2.1 Cooperative behavior in social dilemmas

Human cooperative behavior is essential for the rational exploitation of limited resources and the successful completion of team tasks. Individuals in groups frequently encounter mixed-motivation situations where personal interests conflict with collective interests, or short-term gains oppose long-term benefits. It is precisely these dilemmas of mixed motivations that expose people to various social dilemmas (Dawes and Messick, 2000; Hauser et al., 2019). Researchers define cooperative behavior as an individual's behavioral choice in social dilemmas that suppresses short-term self-interest to maximize collective benefits (Dou et al., 2018; Henrich and Muthukrishna, 2021). When confronting conflicting interests, the ability to eschew hostile competition in favor of cooperative coexistence holds profound significance for enhancing personal wellbeing and advancing human society (Declerck et al., 2013; Rand, 2016; Yin et al., 2025).

To empirically investigate cooperative behavior, researchers commonly employ the ecologically valid public goods game (PGG) paradigm, which simulates real-world dilemmas through a “give-game” mechanism. In this paradigm, N participants receive experimental currency units (ECUs) and independently decide how much to contribute to a public account. The total contributions are multiplied (simulating resource growth) and equally redistributed to all members. Crucially, while higher aggregate contributions lead to greater public account growth and increased individual payoffs, free-riders (those contributing minimally or nothing) can exploit the system by retaining more ECUs than high contributors while still receiving equal shares. If no participant contributes, the public good collapses entirely. Therefore, an individual's contribution level directly indexes their cooperation intensity in public goods dilemmas (Dou et al., 2018; Sun et al., 2024).

2.2 Unfair experiences and cooperative behavior

Extensive experimental research demonstrates that individuals exhibit fairness preferences even while pursuing self-interest (Choshen-Hillel and Yaniv, 2011; Tsoi and McAuliffe, 2020).

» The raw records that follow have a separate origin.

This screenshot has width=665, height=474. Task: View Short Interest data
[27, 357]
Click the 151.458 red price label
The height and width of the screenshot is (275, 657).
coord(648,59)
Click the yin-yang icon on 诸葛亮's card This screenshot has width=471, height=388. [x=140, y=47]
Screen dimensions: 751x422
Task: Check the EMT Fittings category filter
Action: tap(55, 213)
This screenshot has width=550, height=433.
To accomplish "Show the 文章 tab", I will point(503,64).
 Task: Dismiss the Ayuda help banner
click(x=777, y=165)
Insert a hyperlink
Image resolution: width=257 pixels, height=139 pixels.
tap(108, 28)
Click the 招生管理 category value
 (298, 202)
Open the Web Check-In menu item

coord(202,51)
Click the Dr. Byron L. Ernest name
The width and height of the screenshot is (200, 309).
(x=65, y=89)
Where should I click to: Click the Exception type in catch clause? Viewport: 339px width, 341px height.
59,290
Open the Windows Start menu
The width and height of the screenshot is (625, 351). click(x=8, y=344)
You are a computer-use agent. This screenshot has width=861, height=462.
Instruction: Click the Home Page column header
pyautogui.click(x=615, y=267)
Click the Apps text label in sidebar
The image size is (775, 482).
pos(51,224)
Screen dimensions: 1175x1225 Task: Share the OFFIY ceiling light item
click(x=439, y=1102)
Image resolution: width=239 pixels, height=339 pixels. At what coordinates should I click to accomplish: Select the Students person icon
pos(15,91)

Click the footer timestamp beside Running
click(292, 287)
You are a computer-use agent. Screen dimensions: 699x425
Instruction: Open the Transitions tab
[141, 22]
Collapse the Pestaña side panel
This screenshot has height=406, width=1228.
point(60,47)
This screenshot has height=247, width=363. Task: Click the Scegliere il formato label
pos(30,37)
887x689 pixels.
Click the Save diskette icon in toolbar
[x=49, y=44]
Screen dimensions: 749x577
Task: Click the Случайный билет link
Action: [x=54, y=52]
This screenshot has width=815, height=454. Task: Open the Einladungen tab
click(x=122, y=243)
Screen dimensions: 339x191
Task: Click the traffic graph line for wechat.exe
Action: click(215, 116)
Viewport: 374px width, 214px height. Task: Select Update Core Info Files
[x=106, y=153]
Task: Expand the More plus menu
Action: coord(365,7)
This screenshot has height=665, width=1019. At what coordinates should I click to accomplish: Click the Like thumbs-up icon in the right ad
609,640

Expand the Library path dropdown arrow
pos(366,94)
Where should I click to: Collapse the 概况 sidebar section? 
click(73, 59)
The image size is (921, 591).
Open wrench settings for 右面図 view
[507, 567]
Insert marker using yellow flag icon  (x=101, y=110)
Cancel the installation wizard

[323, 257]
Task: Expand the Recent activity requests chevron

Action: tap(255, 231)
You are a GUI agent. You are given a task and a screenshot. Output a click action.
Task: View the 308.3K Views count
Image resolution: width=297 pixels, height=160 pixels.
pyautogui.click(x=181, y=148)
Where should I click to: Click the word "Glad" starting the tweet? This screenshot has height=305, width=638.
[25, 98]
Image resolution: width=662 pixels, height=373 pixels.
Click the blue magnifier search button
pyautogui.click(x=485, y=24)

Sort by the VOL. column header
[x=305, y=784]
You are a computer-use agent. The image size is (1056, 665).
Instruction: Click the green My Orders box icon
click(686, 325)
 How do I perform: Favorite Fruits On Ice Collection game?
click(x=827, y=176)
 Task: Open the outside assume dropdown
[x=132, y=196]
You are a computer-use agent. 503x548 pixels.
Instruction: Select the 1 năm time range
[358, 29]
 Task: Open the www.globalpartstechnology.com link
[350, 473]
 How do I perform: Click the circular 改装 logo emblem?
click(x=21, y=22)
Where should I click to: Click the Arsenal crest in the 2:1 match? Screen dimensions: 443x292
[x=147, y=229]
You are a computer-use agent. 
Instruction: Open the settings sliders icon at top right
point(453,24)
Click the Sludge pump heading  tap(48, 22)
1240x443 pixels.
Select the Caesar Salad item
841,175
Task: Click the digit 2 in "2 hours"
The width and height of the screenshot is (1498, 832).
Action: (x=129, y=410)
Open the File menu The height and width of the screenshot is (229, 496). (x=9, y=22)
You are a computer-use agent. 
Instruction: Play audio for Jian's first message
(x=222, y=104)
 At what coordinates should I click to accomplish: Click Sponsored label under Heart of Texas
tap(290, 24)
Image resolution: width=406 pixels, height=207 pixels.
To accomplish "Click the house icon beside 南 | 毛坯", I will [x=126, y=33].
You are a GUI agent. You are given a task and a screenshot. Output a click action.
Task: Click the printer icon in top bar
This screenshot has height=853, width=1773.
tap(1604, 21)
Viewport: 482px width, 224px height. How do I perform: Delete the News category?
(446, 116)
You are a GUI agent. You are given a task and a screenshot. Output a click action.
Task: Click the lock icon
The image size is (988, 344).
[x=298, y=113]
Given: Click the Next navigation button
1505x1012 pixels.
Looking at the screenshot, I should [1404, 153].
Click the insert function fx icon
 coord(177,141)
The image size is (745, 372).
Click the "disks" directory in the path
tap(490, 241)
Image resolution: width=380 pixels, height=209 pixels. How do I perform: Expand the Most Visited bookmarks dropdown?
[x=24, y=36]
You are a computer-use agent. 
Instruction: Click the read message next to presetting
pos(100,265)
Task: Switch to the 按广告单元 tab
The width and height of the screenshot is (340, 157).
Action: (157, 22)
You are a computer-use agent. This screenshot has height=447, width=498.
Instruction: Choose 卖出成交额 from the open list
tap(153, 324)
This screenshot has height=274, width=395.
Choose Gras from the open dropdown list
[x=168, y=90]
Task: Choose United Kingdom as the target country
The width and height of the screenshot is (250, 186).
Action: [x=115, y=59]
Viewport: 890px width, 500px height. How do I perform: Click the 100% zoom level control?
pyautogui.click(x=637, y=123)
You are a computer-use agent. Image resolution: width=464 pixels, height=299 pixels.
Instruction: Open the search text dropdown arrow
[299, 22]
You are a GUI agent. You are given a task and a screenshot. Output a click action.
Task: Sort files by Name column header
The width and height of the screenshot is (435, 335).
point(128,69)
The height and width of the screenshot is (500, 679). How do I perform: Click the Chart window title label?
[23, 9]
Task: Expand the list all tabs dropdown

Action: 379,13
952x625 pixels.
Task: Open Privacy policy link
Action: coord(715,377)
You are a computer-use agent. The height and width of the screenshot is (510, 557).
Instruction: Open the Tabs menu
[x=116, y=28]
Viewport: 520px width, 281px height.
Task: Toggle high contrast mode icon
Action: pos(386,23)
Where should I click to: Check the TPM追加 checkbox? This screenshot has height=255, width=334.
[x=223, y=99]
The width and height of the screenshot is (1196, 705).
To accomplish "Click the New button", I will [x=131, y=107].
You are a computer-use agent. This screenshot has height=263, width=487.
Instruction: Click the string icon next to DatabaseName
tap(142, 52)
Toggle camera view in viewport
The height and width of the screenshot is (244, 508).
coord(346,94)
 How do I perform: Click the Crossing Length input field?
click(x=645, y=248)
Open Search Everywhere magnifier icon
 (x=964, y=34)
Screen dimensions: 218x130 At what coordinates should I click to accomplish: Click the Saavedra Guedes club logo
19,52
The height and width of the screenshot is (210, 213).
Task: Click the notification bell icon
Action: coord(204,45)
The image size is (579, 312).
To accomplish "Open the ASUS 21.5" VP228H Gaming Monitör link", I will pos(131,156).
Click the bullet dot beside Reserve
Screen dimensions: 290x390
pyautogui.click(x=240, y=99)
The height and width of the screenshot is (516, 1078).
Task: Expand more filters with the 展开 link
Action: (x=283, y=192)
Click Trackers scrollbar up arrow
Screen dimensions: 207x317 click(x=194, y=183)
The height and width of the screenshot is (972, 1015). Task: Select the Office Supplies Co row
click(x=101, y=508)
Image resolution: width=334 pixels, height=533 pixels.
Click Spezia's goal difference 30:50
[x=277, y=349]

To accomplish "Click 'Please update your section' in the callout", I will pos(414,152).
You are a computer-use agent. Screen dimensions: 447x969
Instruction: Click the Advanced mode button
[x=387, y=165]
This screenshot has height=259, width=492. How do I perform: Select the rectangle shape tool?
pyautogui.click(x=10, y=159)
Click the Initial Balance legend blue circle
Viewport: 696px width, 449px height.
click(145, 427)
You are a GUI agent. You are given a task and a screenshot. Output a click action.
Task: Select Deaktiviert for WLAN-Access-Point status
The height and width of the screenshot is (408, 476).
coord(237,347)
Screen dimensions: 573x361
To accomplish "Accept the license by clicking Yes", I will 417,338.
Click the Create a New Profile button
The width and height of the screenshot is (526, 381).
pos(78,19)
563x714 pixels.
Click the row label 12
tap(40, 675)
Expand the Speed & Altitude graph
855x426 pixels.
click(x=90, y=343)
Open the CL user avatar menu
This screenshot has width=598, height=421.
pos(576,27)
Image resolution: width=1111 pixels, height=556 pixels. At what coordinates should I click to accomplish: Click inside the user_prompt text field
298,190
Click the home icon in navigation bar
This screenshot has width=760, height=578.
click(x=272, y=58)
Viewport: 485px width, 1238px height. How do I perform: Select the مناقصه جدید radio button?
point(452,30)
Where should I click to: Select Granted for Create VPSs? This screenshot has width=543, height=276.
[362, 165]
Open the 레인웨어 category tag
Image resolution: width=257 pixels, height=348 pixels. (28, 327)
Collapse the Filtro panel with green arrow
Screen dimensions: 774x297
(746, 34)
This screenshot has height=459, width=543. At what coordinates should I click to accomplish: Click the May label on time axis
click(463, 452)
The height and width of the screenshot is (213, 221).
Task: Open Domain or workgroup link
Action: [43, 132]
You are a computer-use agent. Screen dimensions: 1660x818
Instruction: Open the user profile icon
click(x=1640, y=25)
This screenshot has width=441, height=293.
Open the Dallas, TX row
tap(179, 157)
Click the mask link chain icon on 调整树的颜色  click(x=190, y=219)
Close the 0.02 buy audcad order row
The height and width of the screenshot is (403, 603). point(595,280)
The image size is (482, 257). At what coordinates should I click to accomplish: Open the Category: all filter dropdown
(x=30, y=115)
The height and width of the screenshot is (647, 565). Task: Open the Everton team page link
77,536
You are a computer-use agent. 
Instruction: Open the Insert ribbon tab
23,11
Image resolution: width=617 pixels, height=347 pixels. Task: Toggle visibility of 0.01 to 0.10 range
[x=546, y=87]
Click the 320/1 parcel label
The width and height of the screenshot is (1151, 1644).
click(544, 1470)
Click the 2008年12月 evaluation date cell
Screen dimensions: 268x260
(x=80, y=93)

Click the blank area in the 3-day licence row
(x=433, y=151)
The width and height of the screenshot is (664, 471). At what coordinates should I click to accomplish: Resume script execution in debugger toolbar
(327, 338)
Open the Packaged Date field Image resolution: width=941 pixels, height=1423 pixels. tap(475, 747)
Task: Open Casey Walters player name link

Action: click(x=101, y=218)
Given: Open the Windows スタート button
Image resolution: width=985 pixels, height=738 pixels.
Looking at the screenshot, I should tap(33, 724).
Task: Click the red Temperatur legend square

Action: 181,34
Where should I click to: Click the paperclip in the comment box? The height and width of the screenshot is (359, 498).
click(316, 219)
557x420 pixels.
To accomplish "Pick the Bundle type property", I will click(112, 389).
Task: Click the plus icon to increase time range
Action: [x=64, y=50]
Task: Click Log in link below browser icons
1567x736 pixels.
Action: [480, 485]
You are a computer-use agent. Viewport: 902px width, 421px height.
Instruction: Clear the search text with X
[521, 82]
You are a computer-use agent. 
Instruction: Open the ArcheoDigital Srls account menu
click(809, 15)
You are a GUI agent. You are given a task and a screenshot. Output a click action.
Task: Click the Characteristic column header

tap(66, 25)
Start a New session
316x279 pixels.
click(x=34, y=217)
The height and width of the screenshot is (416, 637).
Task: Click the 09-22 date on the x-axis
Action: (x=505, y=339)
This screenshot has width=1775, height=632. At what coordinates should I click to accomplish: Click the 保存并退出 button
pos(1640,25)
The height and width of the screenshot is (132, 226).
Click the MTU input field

Fehr and Schmidt (1999) integrated this social preference for fairness into behavioral economics by proposing the concept of inequity aversion—the tendency to avoid unequal resource distributions (whether advantageous or disadvantageous) and even incur personal costs to achieve equality (Han et al., 2018; Fehr and Schmidt, 1999). Researchers typically operationalize IA through the Ultimatum Game (UG), where participants acting as Responders reject unequal allocation proposals from Proposers. The rejection rate serves as a validated proxy for IA intensity, a methodology robustly supported by empirical studies (Corradi-Dell'Acqua et al., 2013; Hu and Mai, 2021; Wang et al., 2022). While existing evidence confirms that individuals act as both homo economicus (maximizing monetary gains) and homo socialis (sacrificing self-interest to punish norm violators) in resource allocation contexts (Fehr et al., 2008; Nishi and Christakis, 2015; Tanaka et al., 2024), the mechanisms through which inequity aversion influences cooperative behavior in interpersonal interactions remain underexplored.

Real-world social dilemmas are inherently embedded in contexts of objective inequality, where individuals' decision-making processes are inevitably shaped by prior experiences of subjective unfairness (Hauser et al., 2019). At the macro level, wealth disparity and resource inequality amplify social dilemmas—a pattern resonating with Confucius's admonition in Analects 16.1: “The greatest concern lies not in scarcity but in unfair distribution”—indicating that distributive injustice jeopardizes social stability more severely than absolute poverty. Empirical evidence corroborates this ancient wisdom: Oishi and Kesebir (2015) analyzed socioeconomic data from 34 nations and demonstrated that national economic 3growth often fails to enhance collective wellbeing when accompanied by escalating economic inequality, as the psychological costs of resource polarization frequently negate the benefits of material prosperity. At the micro level, exposure to unfair conditions—such as socioeconomic status asymmetry or income inequality—systematically erodes the sustainability of altruistic, prosocial, and cooperative behaviors while heightening unethical conduct (Bechtel et al., 2018; Cheng et al., 2021; Du et al., 2021; Jachimowicz et al., 2020). These findings collectively position unfairness experiences as critical inhibitors of cooperative behavior in interactive games.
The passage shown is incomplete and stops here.